> **The problem**
Produce word for word the lines of the data below running from the one that has "Given: Click Save draft" to the one that has "The image size is (1194, 683).", inclusive, and no others.

> **Materials provided**
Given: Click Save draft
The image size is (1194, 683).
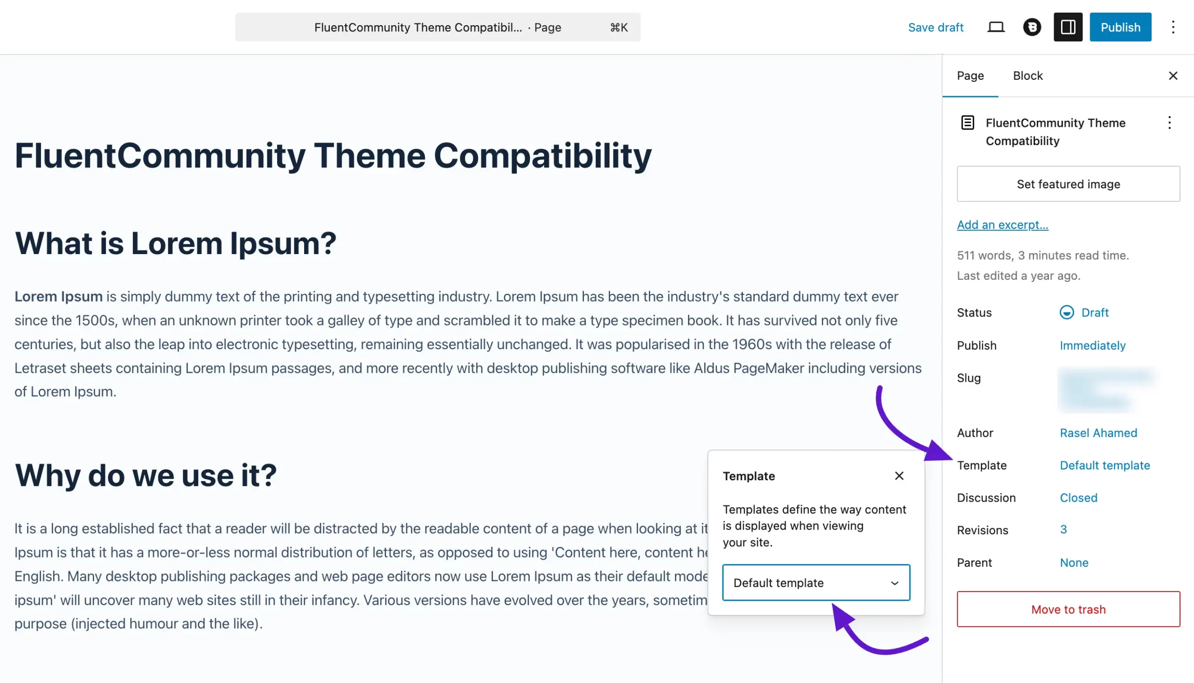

---

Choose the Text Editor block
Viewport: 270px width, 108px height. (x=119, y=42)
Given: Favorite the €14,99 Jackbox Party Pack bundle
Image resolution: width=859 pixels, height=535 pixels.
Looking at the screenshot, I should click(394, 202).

--

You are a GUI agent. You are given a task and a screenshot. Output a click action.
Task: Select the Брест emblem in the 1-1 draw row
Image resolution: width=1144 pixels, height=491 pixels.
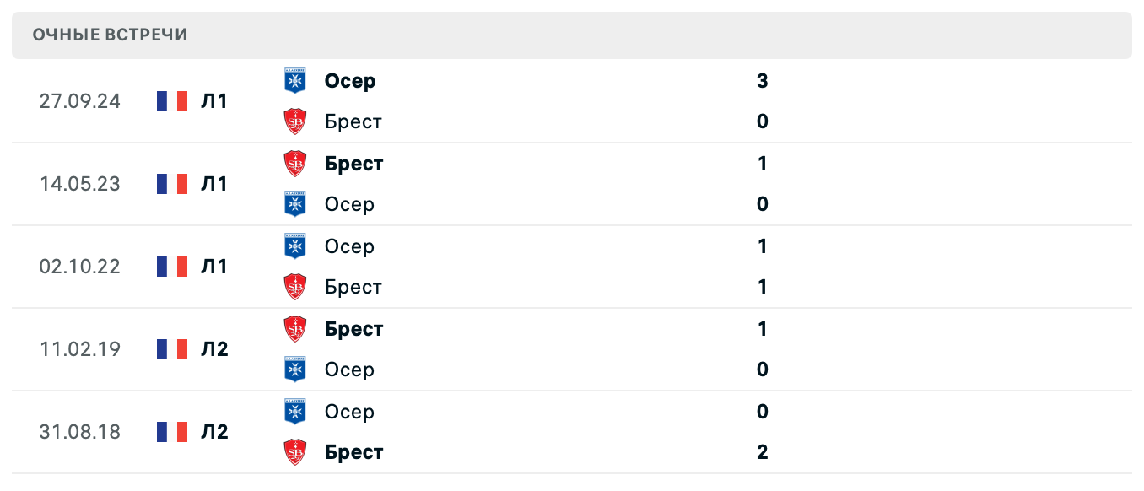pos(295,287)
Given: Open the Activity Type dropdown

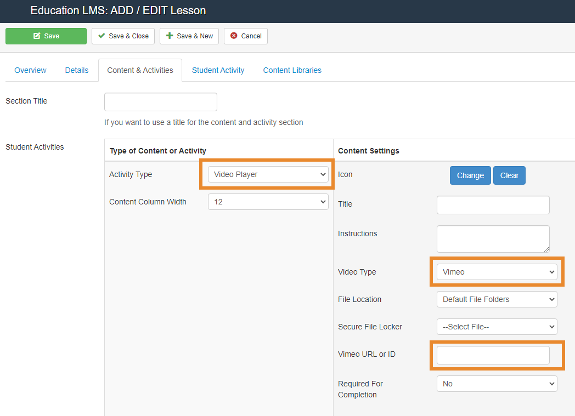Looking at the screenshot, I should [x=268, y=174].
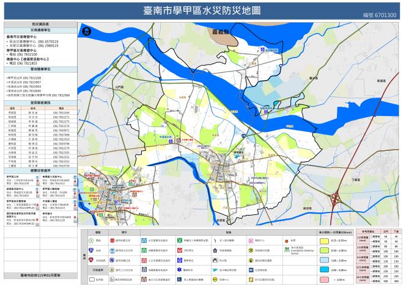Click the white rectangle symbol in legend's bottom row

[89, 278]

> **Your solution**
Given: Click Save draft
The image size is (1194, 683).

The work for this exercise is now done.